[What you have to do]:
Reproduce the records verbatim, starting at the line that contains "This screenshot has width=1080, height=1049." and continuing through the final line of the records.

-- begin Entries --

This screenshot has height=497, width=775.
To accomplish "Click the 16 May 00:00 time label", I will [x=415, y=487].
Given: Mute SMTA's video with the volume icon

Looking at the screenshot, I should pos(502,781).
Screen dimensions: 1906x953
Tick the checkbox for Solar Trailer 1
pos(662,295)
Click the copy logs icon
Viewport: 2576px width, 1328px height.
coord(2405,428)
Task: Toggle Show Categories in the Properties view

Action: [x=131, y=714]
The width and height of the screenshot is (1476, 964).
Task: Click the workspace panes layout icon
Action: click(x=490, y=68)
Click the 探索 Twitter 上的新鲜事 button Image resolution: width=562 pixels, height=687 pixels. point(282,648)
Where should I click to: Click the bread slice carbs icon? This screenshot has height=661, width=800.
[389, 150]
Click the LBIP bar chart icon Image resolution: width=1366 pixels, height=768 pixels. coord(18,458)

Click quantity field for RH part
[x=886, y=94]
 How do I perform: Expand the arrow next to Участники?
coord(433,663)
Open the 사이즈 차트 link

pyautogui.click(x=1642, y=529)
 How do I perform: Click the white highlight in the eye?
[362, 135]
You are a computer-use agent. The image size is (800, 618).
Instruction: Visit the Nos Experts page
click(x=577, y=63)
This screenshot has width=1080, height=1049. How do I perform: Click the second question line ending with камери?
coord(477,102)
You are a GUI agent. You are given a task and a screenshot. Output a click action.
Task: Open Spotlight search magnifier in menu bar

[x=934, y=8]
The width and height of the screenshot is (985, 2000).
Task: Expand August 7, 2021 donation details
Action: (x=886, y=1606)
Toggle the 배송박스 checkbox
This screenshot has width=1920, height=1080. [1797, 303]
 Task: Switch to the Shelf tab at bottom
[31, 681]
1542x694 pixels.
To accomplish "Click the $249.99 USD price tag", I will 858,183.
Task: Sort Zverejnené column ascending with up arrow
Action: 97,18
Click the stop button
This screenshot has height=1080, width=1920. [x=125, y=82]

-- end Entries --

[Answer in full]:
This screenshot has width=1080, height=1049. How do I perform: Click the second question line ending with камери?
coord(477,102)
You are a GUI agent. You are given a task and a screenshot. Output a click action.
Task: Open Spotlight search magnifier in menu bar

[x=934, y=8]
The width and height of the screenshot is (985, 2000).
Task: Expand August 7, 2021 donation details
Action: (x=886, y=1606)
Toggle the 배송박스 checkbox
This screenshot has width=1920, height=1080. [1797, 303]
 Task: Switch to the Shelf tab at bottom
[31, 681]
1542x694 pixels.
To accomplish "Click the $249.99 USD price tag", I will 858,183.
Task: Sort Zverejnené column ascending with up arrow
Action: 97,18
Click the stop button
This screenshot has height=1080, width=1920. [x=125, y=82]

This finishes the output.